◆ Task item
Everything from the line containing "Screen dimensions: 1024x684" to the end of the listing, both included, should be returned exactly, apart from the pictures.

◆ Data for the task
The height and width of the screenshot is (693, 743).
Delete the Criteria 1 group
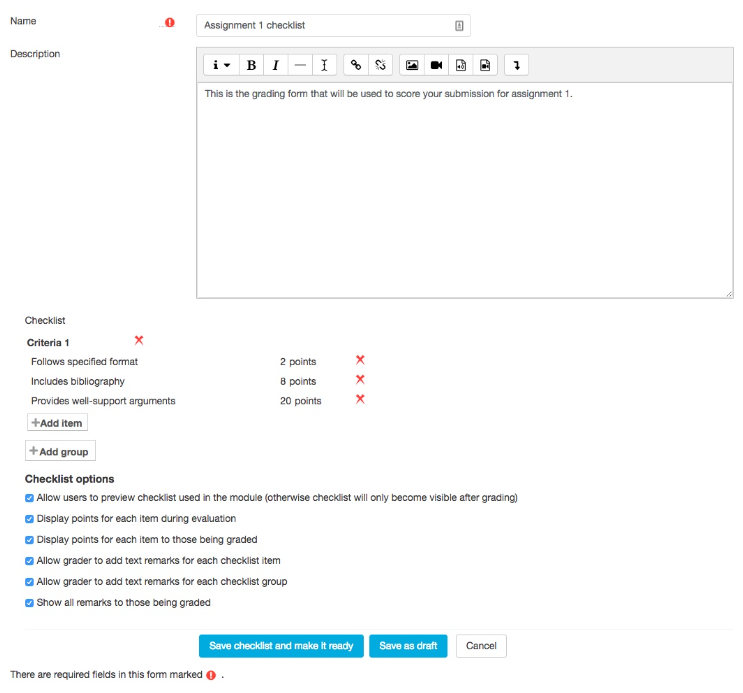(x=139, y=340)
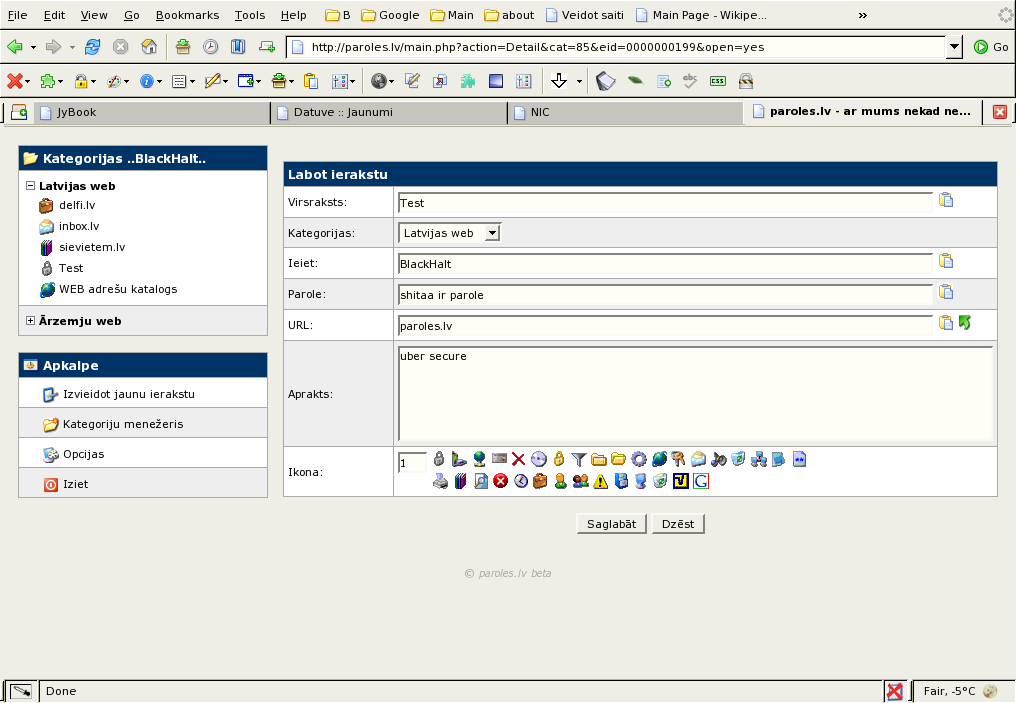Select the printer icon in Ikona row
This screenshot has height=703, width=1016.
440,481
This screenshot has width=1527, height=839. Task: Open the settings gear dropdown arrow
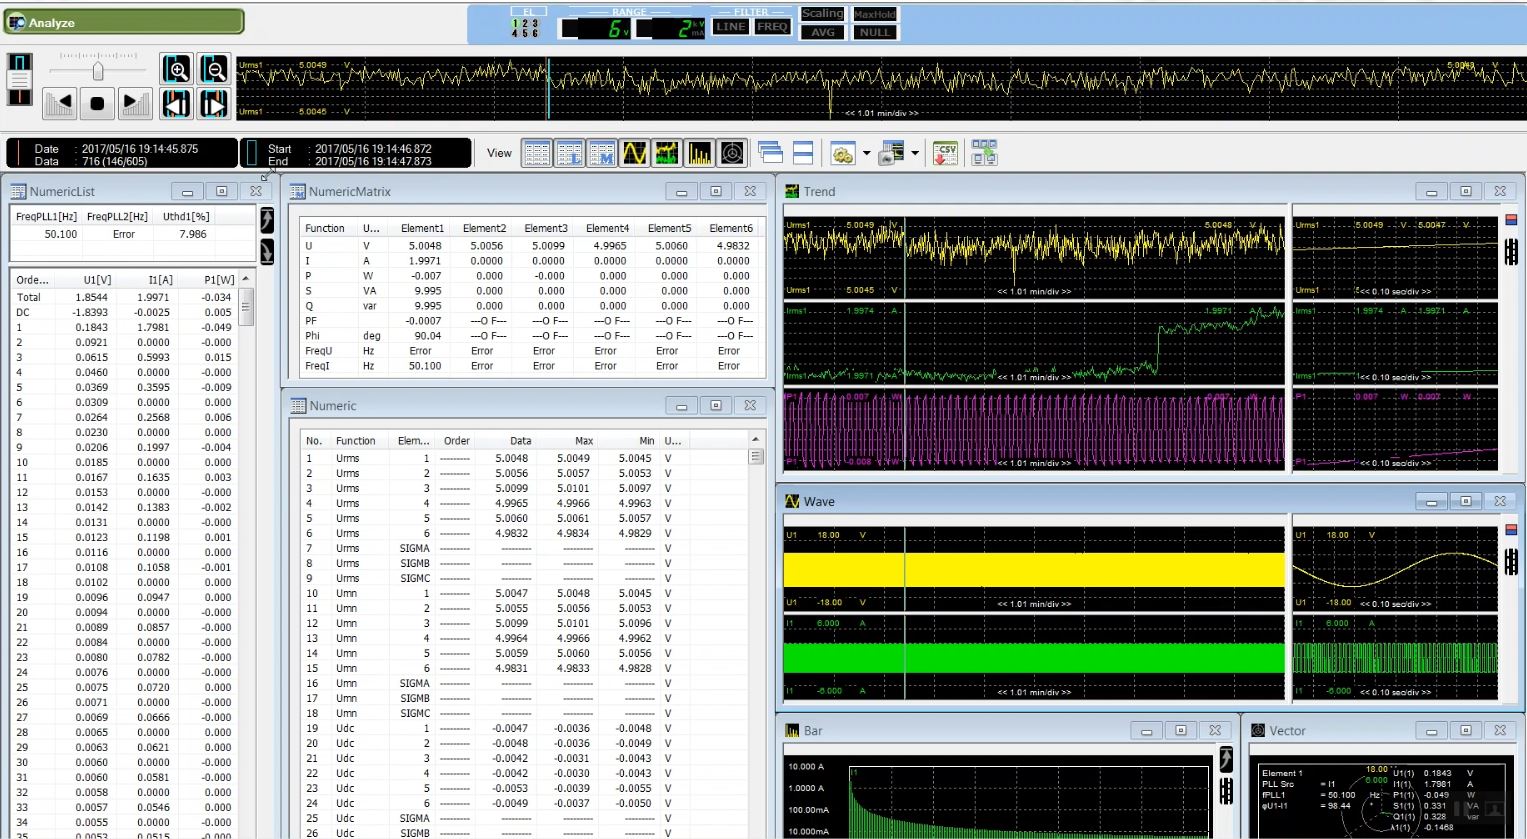(866, 154)
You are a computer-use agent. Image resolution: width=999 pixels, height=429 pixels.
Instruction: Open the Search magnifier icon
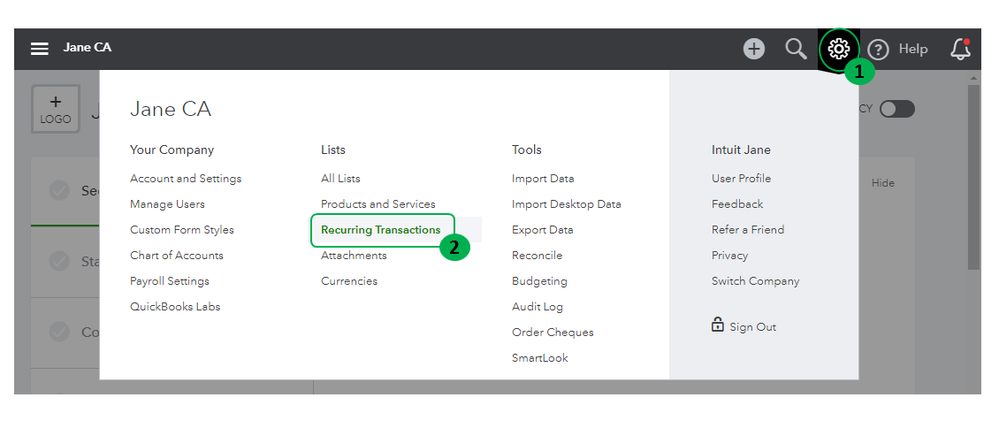click(x=796, y=49)
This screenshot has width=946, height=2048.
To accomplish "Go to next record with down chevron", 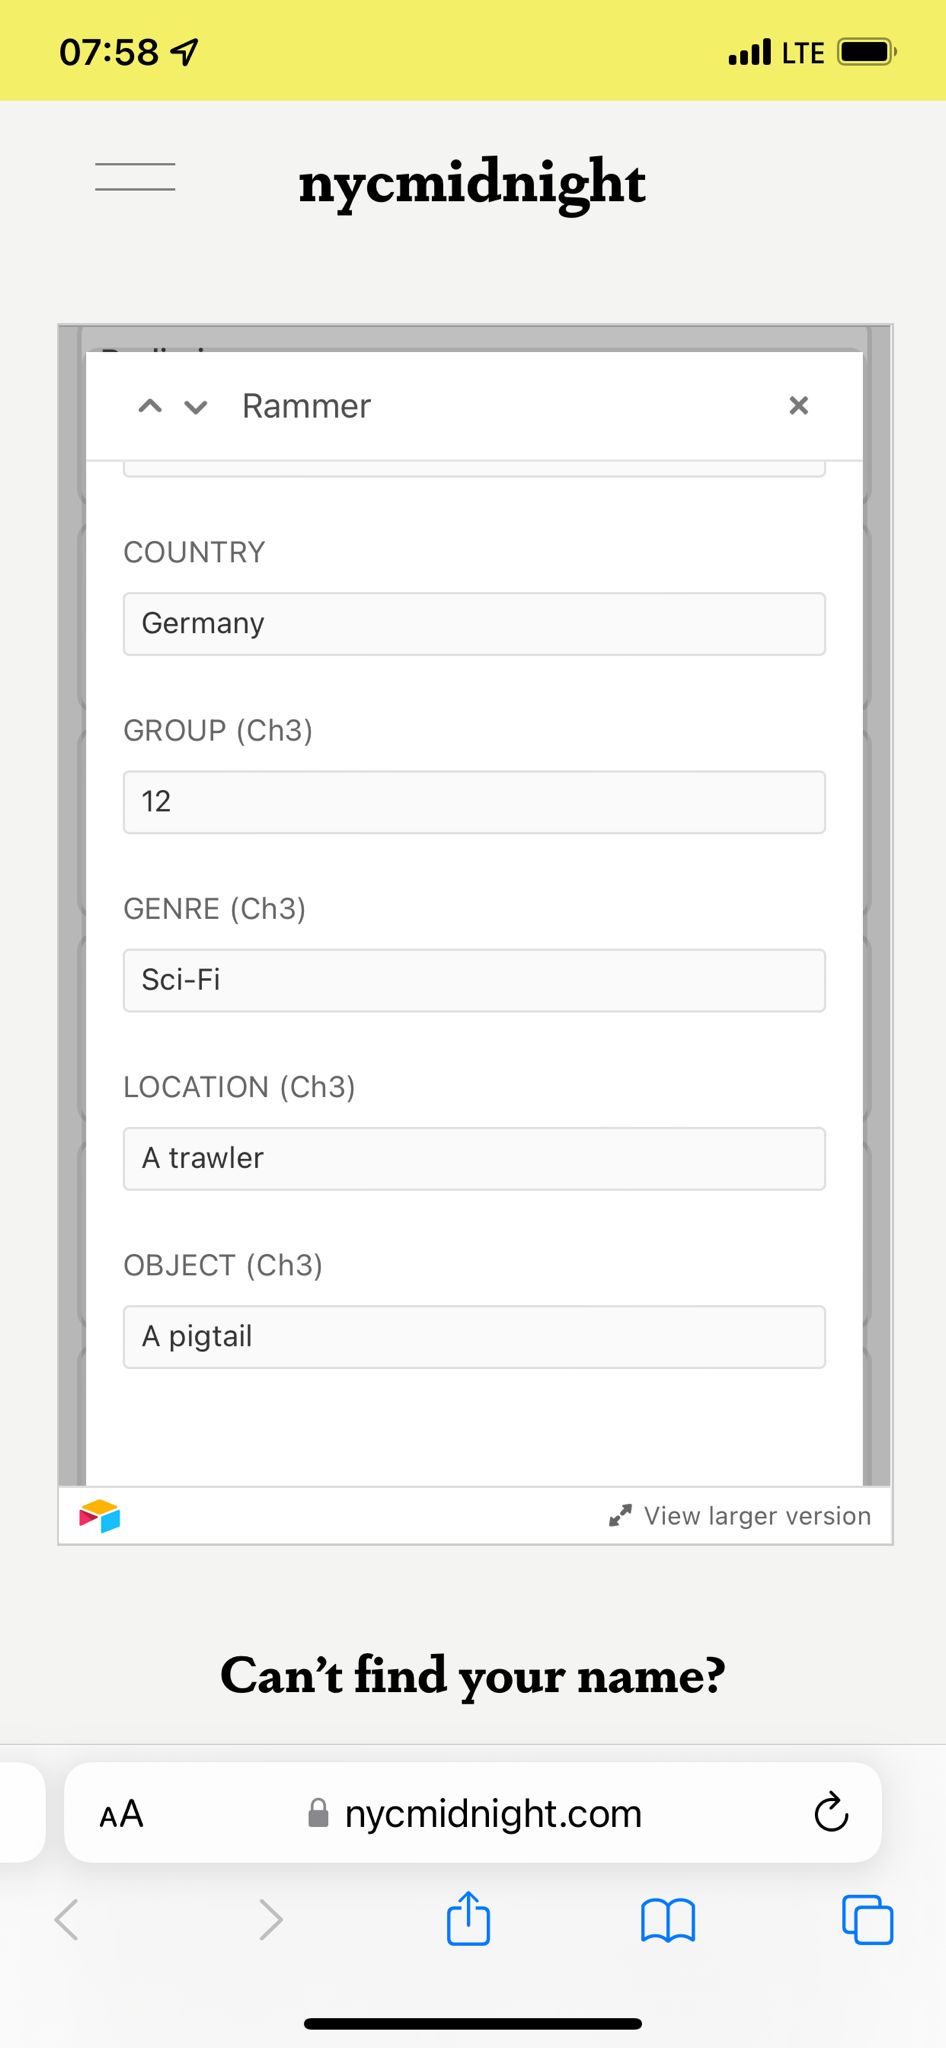I will coord(197,406).
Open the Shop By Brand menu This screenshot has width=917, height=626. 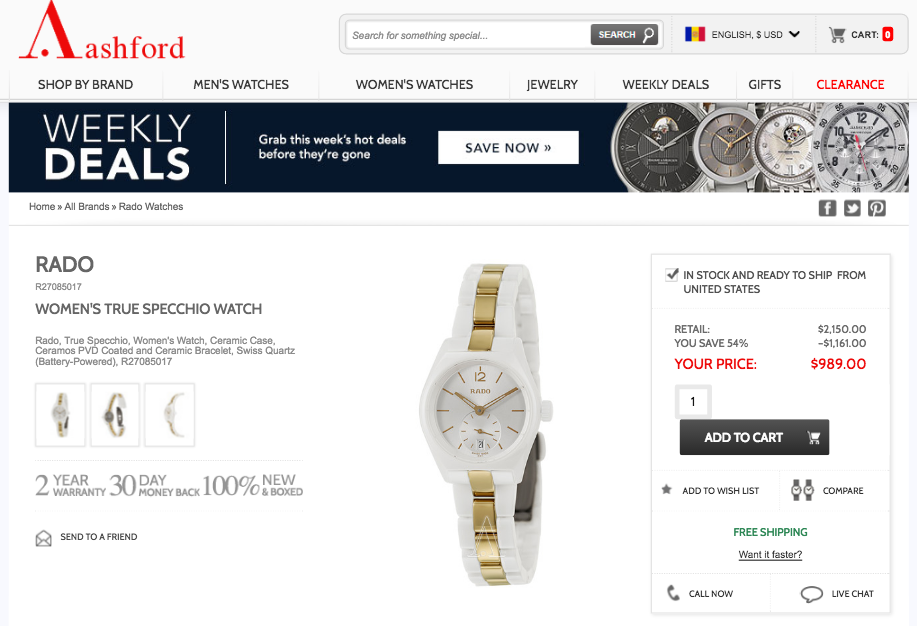coord(85,84)
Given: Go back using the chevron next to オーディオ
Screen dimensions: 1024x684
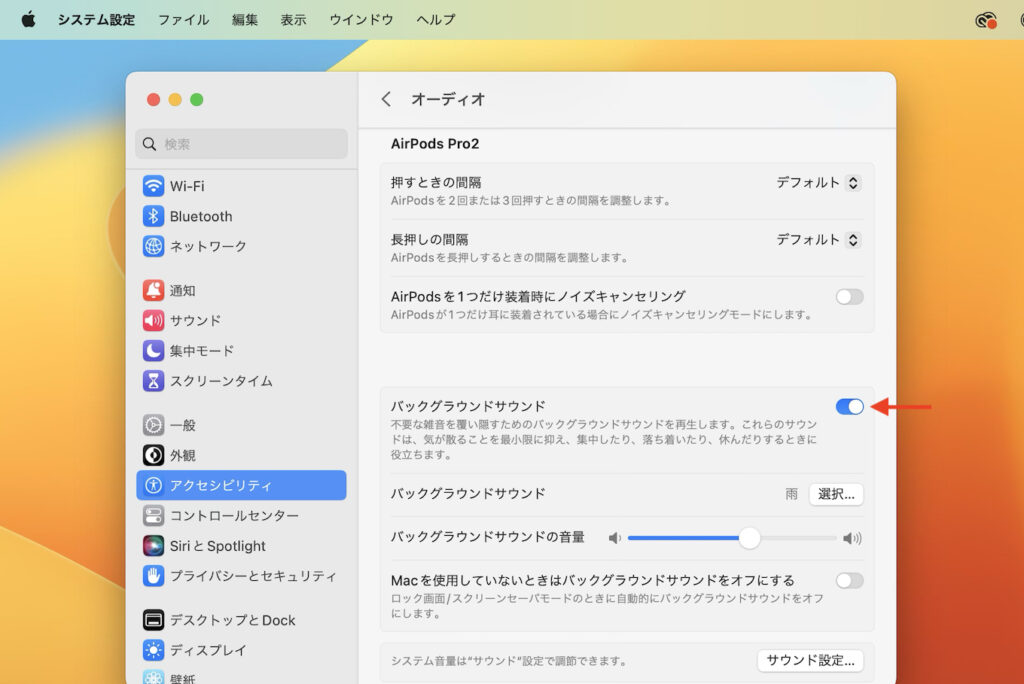Looking at the screenshot, I should pyautogui.click(x=386, y=100).
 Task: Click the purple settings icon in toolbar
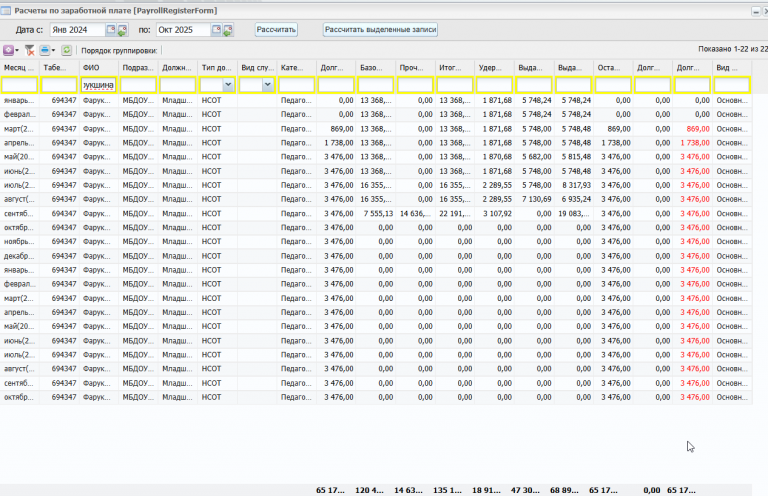click(x=9, y=49)
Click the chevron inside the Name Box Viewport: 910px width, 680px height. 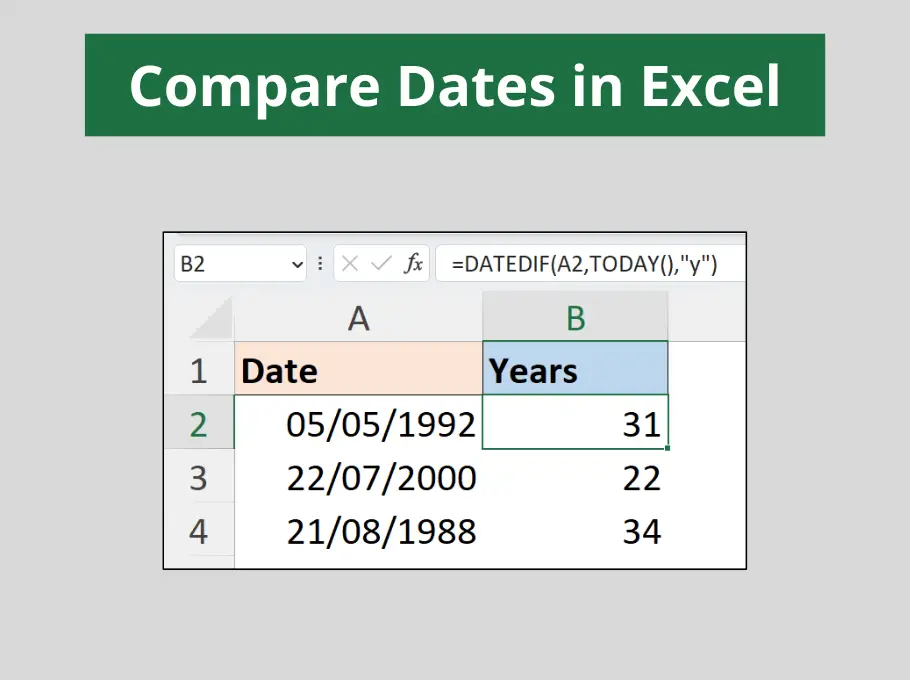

◆ Solution below
Screen dimensions: 1024x684
Looking at the screenshot, I should pyautogui.click(x=386, y=100).
 Task: Click the purple settings icon in toolbar
click(x=9, y=49)
Click the chevron inside the Name Box Viewport: 910px width, 680px height. 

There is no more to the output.